Role of severe plastic deformation on the formation of nanograins and nano-sized precipitates in Fe–Ni–Mn steel

In this research, the effect of severe plastic deformation (SPD) on the formation of nano-scaled grains and precipitation of nano-sized particles which consequently control mechanical properties of Fe–Ni–Mn alloy was investigated. Fe–Ni–Mn martensitic steels show excellent age hardenability but suffer from embrittlement after aging. Discontinuous coarsening of grain boundary precipitates, resulting in the formation of precipitate free zone (PFZ) along prior austenite grain boundaries, has been found as the main source of embrittlement in the previous studies. In this paper, severe plastic deformation has been carried out on the Fe–10Ni–7Mn steel to improve its mechanical properties. It is found that substantial improvement of tensile properties in cold-rolled steels occurs at thickness reductions larger than 60% where formation of ultrafine grains is realized.

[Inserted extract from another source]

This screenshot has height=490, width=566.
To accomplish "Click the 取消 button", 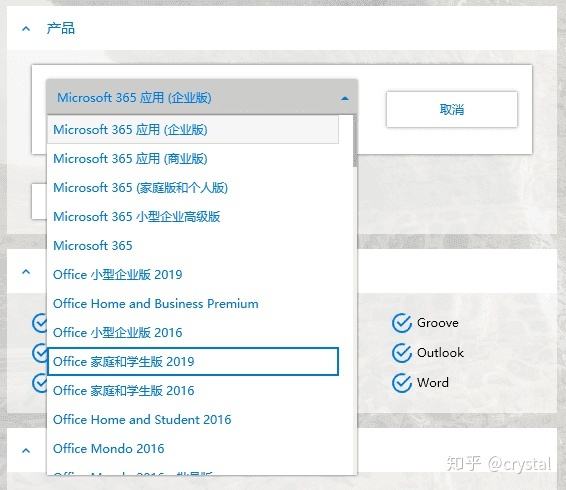I will [452, 109].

According to transmission electron microscopy (TEM) observations, formation of nano-scaled grains less than 100 nm along with the copious precipitation of nanometer-sized precipitates take place in the severely-deformed steels.

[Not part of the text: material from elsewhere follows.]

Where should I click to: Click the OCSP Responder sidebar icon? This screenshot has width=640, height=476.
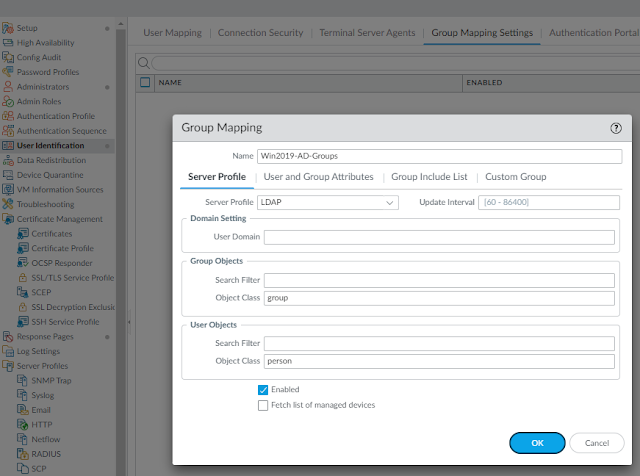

► Fe–10Ni–7Mn (wt.%) martensitic steel is a member of ultrahigh strength steels. ► It has good ductility in as – annealed condition but shows embrittleness after aging. ► In this study, cold rolling and equal-channel angular pressing (ECAP) were applied. ► After 60% cold rolling and aging, enhanced tensile properties were obtained. ► Reverse martensitic transformation occurred while deformation by cold rolling.